----- Selected passage
If Secretary of Homeland Security Janet Napolitano has her way, the enhanced security procedures just starting to make their way into American airports will be showing up elsewhere in the near future:
The next step in tightened security could be on U.S. public transportation, trains and boats.
Homeland Security Secretary Janet Napolitano says terrorists will continue to look for U.S. vulnerabilities, making tighter security standards necessary.
“[Terrorists] are going to continue to probe the system and try to find a way through,” Napolitano said in an interview that aired Monday night on “Charlie Rose.”
“I think the tighter we get on aviation, we have to also be thinking now about going on to mass transit or to trains or maritime. So, what do we need to be doing to strengthen our protections there?”
----------
Repeat word for word the part of the passage on extending security measures beyond airports, starting with "If Secretary of" and going on through "security standards necessary.".
----- Listed records
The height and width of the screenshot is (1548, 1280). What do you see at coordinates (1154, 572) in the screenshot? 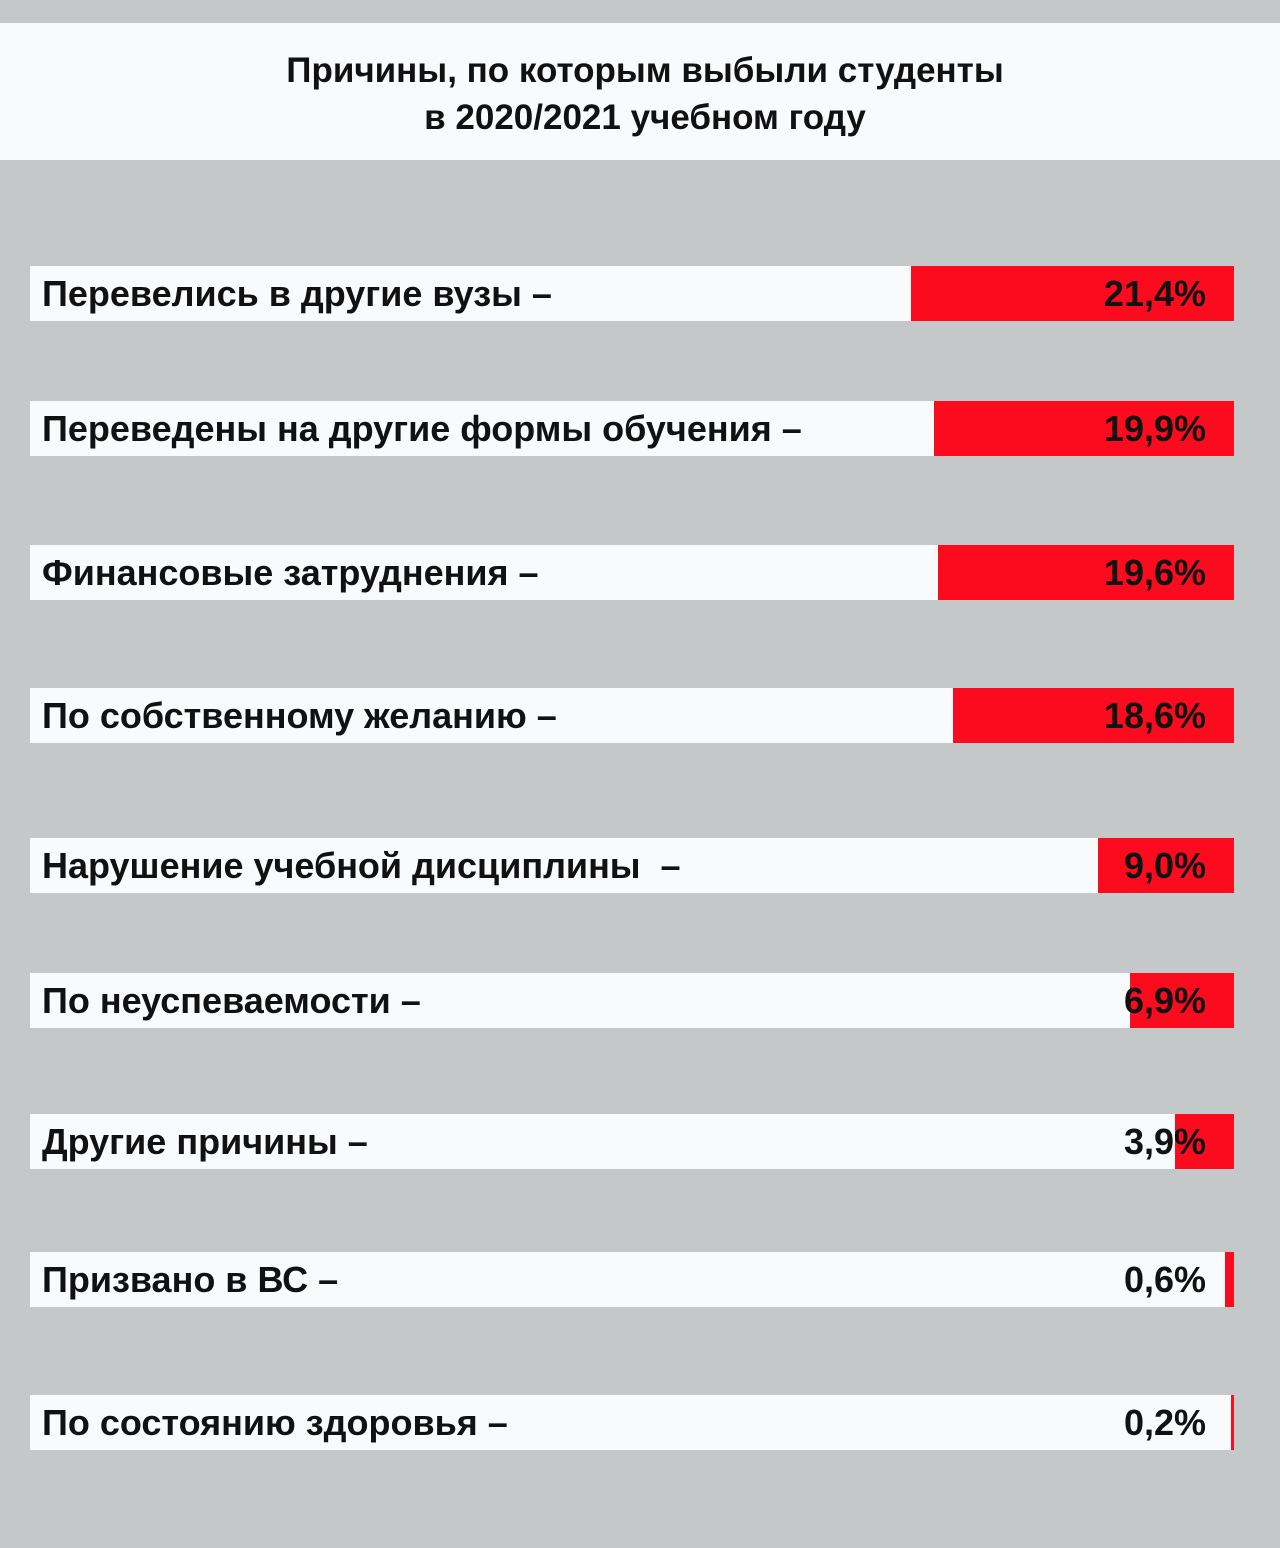
I see `value-label: 19,6%` at bounding box center [1154, 572].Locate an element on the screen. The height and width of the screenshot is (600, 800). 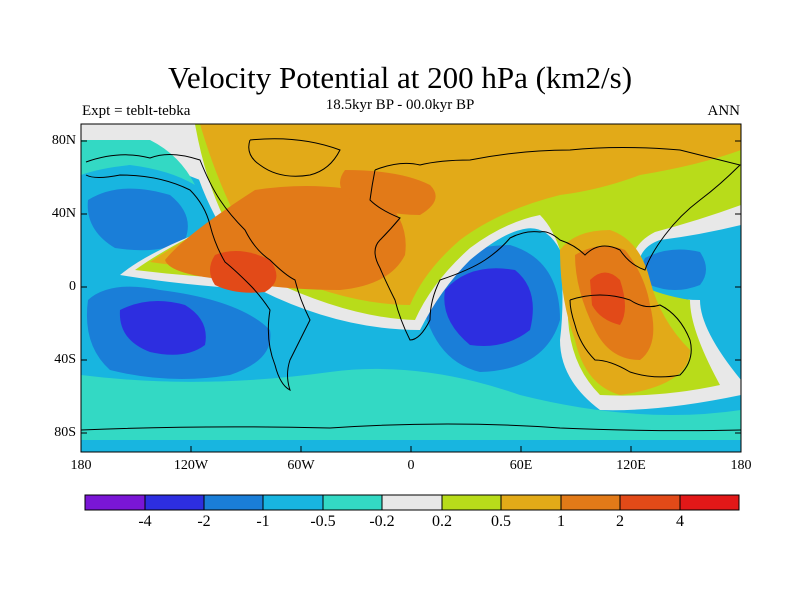
colorbar-label: -0.2 is located at coordinates (382, 522).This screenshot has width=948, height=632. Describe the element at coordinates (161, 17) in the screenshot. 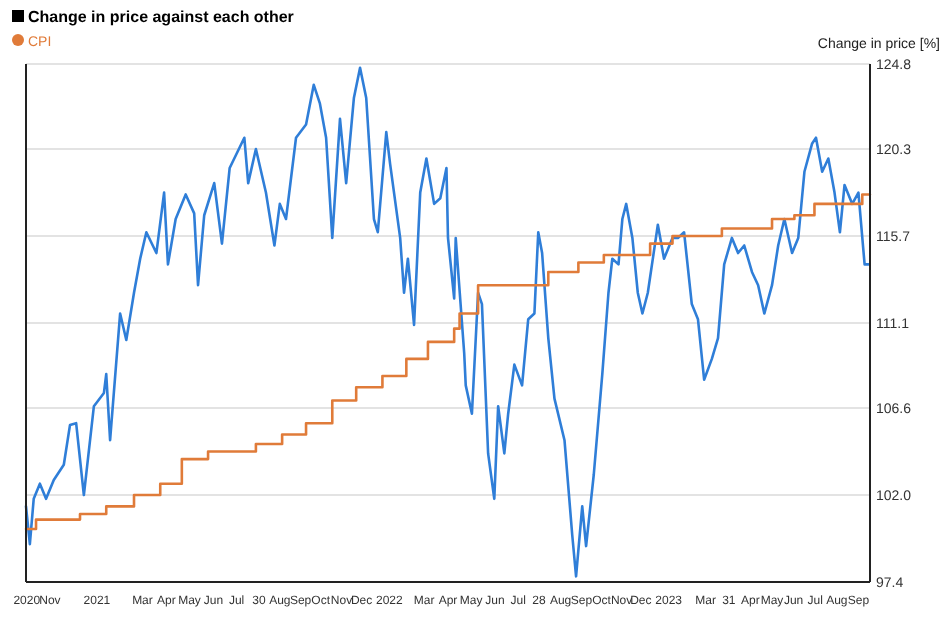

I see `chart-title: Change in price against each other` at that location.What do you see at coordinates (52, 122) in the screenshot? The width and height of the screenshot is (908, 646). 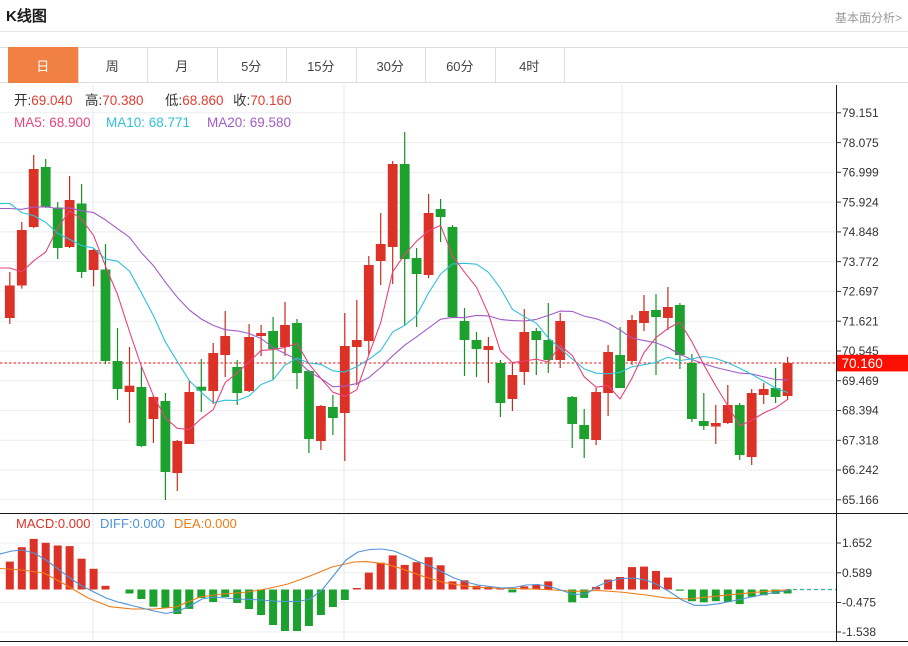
----------
* Solved exercise *
If Secretary of Homeland Security Janet Napolitano has her way, the enhanced security procedures just starting to make their way into American airports will be showing up elsewhere in the near future:
The next step in tightened security could be on U.S. public transportation, trains and boats.
Homeland Security Secretary Janet Napolitano says terrorists will continue to look for U.S. vulnerabilities, making tighter security standards necessary.